Mid-Autumn Festival & Moon Cake

Mid-Autumn Festival is celebrated all over China every year. This year the Mid-autumn day is on October 6, the 15th day of the 8th lunar month, around the time of the autumn.

This day was also considered as a harvest festival since fruits, vegetables and grain had been harvested by this time and food was abundant. Special foods for the festival included moon cakes, cooked taro and water caltrop, a type of water chestnut resembling black buffalo horns.

The round moon cakes were made with melon seeds, lotus seeds, almonds, minced meats, bean paste, orange peels and lard. Traditionally, thirteen moon cakes were piled in a pyramid to symbolize the thirteen moons of a "complete year," that is, twelve moons plus one intercalary moon.
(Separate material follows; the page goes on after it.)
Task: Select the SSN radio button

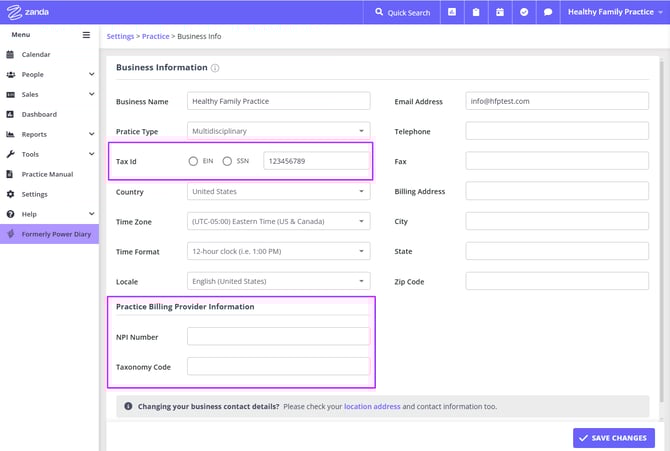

The Mid-Autumn Festival is a traditional festivity for both the Han and minority nationalities. The custom of worshipping the moon can be traced back to the ancient Xia and Shang Dynasties (2000 B.C.-1066 B.C.). In the Zhou Dynasty (1066 B.C.-221 B.C.), people hold ceremonies to greet winter and worship the moon whenever the Mid-Autumn Festival sets in. It becomes very prevalent in the Tang Dynasty (618-907 A.D.) that people enjoy and worship the full moon. In the Southern Song Dynasty (1127-1279 A.D.), however, people send round moon cakes to their relatives as gifts in expression of their best wishes of family reunion. Since the Ming (1368-1644 A.D.) and Qing Dynasties (1644-1911A.D.), the custom of Mid-Autumn Festival mooncake celebration becomes unprecedented popular. Whenever the festival sets in, people will look up at the full silver moon, drinking wine to celebrate their happy life or thinking of their relatives and friends far from home, and extending all of their best wishes to them.

For generations, moon cakes have been made with sweet fillings of nuts, mashed red beans, lotus-seed paste or Chinese dates, wrapped in a pastry. Sometimes a cooked egg yolk can be found in the middle of the rich tasting dessert. People compare moon cakes to the plum pudding and fruit cakes which are served in the English holiday seasons.

Nowadays, there are hundreds varieties of moon cakes on sale a month before the arrival of Moon Festival.